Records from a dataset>
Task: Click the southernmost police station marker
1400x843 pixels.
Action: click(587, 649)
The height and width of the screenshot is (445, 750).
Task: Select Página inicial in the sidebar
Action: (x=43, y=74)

What is asked>
Rewrite the lines above, swapping "police station" for "fire station" and keeping everything else the same.

Reply>
Task: Click the southernmost fire station marker
1400x843 pixels.
Action: click(587, 649)
The height and width of the screenshot is (445, 750).
Task: Select Página inicial in the sidebar
Action: (x=43, y=74)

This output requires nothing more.